Carving a Jewish path from a Christian upbringing
Born on the East Rand and raised by parents who grew up in the Anglican Church, Thokozile Mtshali’s upbringing was very rooted in Christianity. She and her siblings knew that the rules in their household were simple and non-negotiable: Sundays were for church, and one had to love and fear God.
“My mother sang in the choir and my father grew up as an altar boy who later joined the choir. My siblings and I also joined the choir. It was like a family gift to sing and love God,” says Mtshali.
The Anglican way of life is one which she carried with her until she got married and had to join her husband’s church. It is then that she was exposed to another denomination whose Christian ways of worship were slightly different from what she had known. When her marriage ended in divorce, a profound transformation started to take place in her spiritual journey.
“I met a preacher from a charismatic Pentecostal movement who helped me through my very terrible divorce. He said he was in the country to open a church and he asked me to be a part of it. We did Bible study and we learnt a lot. I was later ordained as a junior minister in the church and I preached,” she says.
Mtshali believes a lot was revealed to her as she continued to grow spiritually, prepare for sermons and dissect the scriptures. From this process, she developed an interest in the Hebrew language and paid much attention to how the Bible was translated. A lot of enlightenment, growth and transition took place on her spiritual path. Not only did her spiritual leader help her get through a terrible divorce, he also played a vital role in her decision to convert.
“I do not have much of a story in Judaism without my leader. It all started with him. As junior ministers in 2011, he told us about how he wrestled all night in a dream with someone who kept telling him insistently that it’s time for Israel. My leader told us of the need to advocate for Israel. From then on, that’s what we did. We went around advocating for Israel and people of the Jewish faith. We even took trips to Israel,” says Mtshali.
After four years of continuously advocating for the people of Israel while also growing to learn and love Jewish values, the building which had previously been used as a church was stripped of every sign of Christianity. Through the guidance of Rabbis who came from Israel, she and 40 other families who were part of the church took vows to become Noahide; to serve the God of Israel and no other god.
Her leader and his family have since gone further to complete a three-year conversion process, and they recently celebrated one year of being fully Jewish. This motivated and inspired Mtshali to do the same. She is currently in her conversion process and has moved to a Jewish community with her daughter.
“We have now started the process properly. When we were presented to the Jewish community, they welcomed us. We continue to learn in Hebrew every week from a private tutor. Before Covid-19, we used to go to the synagogue regularly and attend festivals but now we have our Shabbat at home. It’s just an awesome journey.”
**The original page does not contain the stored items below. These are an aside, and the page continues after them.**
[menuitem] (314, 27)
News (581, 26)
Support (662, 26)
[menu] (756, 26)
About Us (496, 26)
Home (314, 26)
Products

While a decision of this nature may come as a shock or disappointment to many parents, her father was very understanding. Coincidentally, he had also left the Anglican Church to become Sabbatarian so he could relate.
Like many other women living in South Africa, Mtshali has also fallen victim to various social injustices, inequalities and even gender-based violence. However, she believes having a close relationship with her Creator has played a meaningful role in strengthening her to deal with all these hardships.
In her process of converting to Judaism, she feels she has become more conscious of her thoughts, speech and the people around her.
“It’s a new day, a new light and a new life. I continue to live in gratitude, positivity and generosity. When you give with the right intentions, you are replenished, strengthened and revived. It is also important to view the world and people positively,” she says.